When the user agent is to update the image data of an img
element, it
must run the following steps:
Return the img
element to the unavailable
state.
If an instance of the fetching algorithm is still running for this element, then abort that algorithm, discarding any pending tasks generated by that algorithm.
Forget the img
element's current image data, if any.
If the user agent cannot support images, or its support for images has been disabled, then abort these steps.
If the element has a srcset
attribute specified, then
let selected source and selected pixel density be the
URL and pixel density that results from processing the image candidates,
respectively.
Otherwise, if the element has a src
attribute specified and
its value is not the empty string, let selected source be the value of the
element's src
attribute, and selected pixel
density be 1.0. Otherwise, let selected source be null and selected pixel density be undefined.
Let the img
element's last selected source be selected source and the img
element's current pixel
density be selected pixel density.
Resolve selected source, relative to the element.

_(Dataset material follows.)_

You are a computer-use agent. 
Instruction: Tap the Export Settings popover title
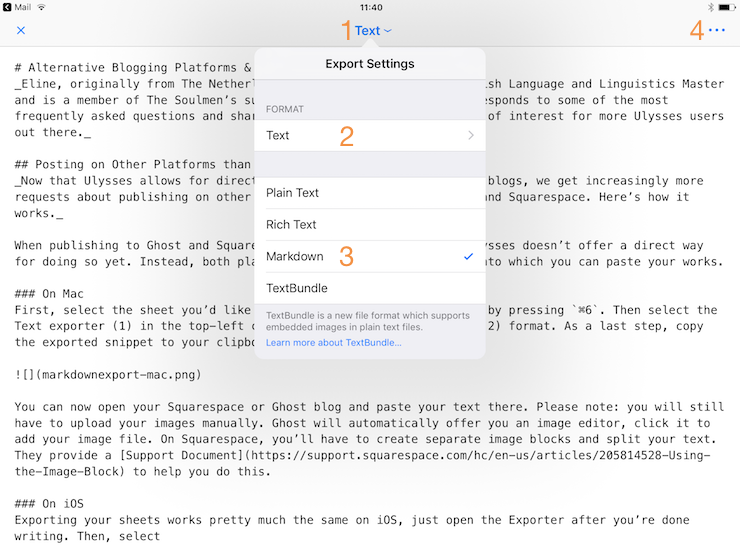pyautogui.click(x=370, y=64)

If that is not successful, abort these steps.
Let key be a tuple consisting of the resulting absolute
URL, the img
element's crossorigin
attribute's mode, and, if that mode is not No CORS,
the Document
object's origin.
If the list of available images, contains an entry for key, then set the img
element to the completely
available state, update the presentation of the image appropriately, queue a
task to fire a simple event named load
at the
img
element, and abort these steps.
Asynchronously await a stable state, allowing the task that invoked this algorithm to continue. The synchronous section consists of all the remaining steps of this algorithm until the algorithm says the synchronous section has ended. (Steps in synchronous sections are marked with ⌛.)
⌛ If another instance of this algorithm for this img
element was started
after this instance (even if it aborted and is no longer running), then abort these steps.
Only the last instance takes effect, to avoid multiple requests when, for
example, the src
, srcset
, and crossorigin
attributes are all set in
succession.
⌛ If selected source is null, then set the element to the broken state, queue a task to fire a simple
event named error
at the img
element, and
abort these steps.
Fire a progress event named loadstart
at
the img
element.
Do a potentially CORS-enabled fetch of the absolute URL
that resulted from the earlier step, with the mode being the state of the element's crossorigin
content attribute, the origin
being the origin of the img
element's Document
, and the
default origin behaviour set to taint.
The resource obtained in this fashion, if any, is the img
element's image data.
It can be either CORS-same-origin or CORS-cross-origin; this affects
the origin of the image itself (e.g. when used on a canvas
).
Fetching the image must delay the load event of the element's document until the task that is queued by the networking task source once the resource has been fetched (defined below) has been run.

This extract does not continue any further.